Мед и лед | страница 103
Я села в одну из машин с тремя заядлыми активистами, направлявшимися в «Гринливз». На всех на них были футболки с надписью «A like Abolition». Они взялись просвещать меня. Хотя уже смеркалось, водитель уверенно вел машину по дороге. Пассажирка справа от него спросила, взяла ли я крем против насекомых. Она предложила мне свой спрей, так как комары в окрестностях тюрьмы очень прожорливы. После небольшого молчания она запела религиозную песню. Остальные подхватили ее. Речь в песне шла о переходе через Красное море, и о том, как по Божьей воле волны расступились. Успокаивающая песня, полная веры в божественную справедливость. В сущности, они были правы, на этом этапе оставалось лишь полагаться на Бога.
«Гринливз» в темноте показался мне большим шестиугольным космическим кораблем, приземлившимся в лунную ночь. Нелепый, нереальный объект из фантастики в пустынном месте, где выжили лишь комары. Центральный пост сверкал огнями, как летающая тарелка, привязанная к земле лучами прожекторов, перекрещивающихся в небе и шарящих по окрестностям. Это была уже не тюрьма, а корабль, отправлявшийся в космос. Повсюду шныряли полицейские. Они остановили нас и заставили припарковаться подальше от тюрьмы, на стоянке, организованной специально по этому случаю. Только машинам официальных лиц и приглашенных после предъявления пропуска разрешалось въезжать в ворота тюрьмы.
Со сжавшимся сердцем наблюдала я с обочины дороги, как прибывал весь высший свет Роузбада. Ректор университета и Филипп даже не взглянули на меня. В другой машине следовали судья Эдвард и какой-то человек, которого я не могла вспомнить, а позади них сидела женщина, которую я тут же узнала.
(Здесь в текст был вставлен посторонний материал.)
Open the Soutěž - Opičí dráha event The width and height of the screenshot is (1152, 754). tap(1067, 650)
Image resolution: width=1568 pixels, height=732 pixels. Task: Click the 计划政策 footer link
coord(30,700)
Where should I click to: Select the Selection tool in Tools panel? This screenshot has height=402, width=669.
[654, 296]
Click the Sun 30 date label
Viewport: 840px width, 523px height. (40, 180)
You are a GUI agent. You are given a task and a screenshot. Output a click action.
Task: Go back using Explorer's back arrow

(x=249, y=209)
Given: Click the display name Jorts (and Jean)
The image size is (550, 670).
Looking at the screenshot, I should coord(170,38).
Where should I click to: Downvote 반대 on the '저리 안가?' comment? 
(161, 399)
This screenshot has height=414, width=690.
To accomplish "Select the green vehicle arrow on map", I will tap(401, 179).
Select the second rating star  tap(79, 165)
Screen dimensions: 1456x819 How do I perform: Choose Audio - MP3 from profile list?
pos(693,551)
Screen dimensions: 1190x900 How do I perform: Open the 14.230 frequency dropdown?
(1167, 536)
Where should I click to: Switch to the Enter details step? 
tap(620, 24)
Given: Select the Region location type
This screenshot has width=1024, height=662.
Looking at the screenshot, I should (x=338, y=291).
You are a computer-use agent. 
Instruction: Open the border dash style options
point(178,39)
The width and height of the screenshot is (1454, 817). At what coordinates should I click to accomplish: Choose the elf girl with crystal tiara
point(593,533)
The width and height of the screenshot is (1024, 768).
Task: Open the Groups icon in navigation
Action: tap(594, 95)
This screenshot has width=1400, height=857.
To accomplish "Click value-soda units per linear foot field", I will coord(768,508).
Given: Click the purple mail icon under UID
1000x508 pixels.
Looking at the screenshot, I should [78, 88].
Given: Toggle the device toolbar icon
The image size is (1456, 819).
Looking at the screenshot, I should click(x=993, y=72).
Это была та неприятная дама, которая первой подошла ко мне на приеме у Эдвардов и которую я вначале приняла за жену судьи, пока она не завела речь о неделе французского кино в Ричмонде. Я вспомнила, с каким вызывающим видом она заговорила по-французски, какими крикливыми были ее синее платье и цветная стеклянная брошь, нацепленная на плечо как «знак артистичной натуры». Вначале я не обратила внимания на эту даму, хотя она выделялась из толпы, словно ее освещал, оттенял какой-то свет. Трудно было не понять, кто она такая, так как все ее существо кричало, что это она — мать убитой девушки.
Она подошла ко мне — к только что приехавшей иностранке — с уверенностью, что я не знаю, кто она, и воспользовалась этими несколькими минутами, чтобы перестать быть матерью убитой Кэндис. Она попыталась вести себя нормально, естественно, чего не могла себе больше позволить в своем кругу, но все равно я сочла ее манерной, объяснив это ее недостаточным знанием французского, на котором она старалась говорить бегло, используя устойчивые выражения. Она пробудила во мне чувства, которые обычно испытывают писатели, видя, как их персонаж воплощается в жизнь.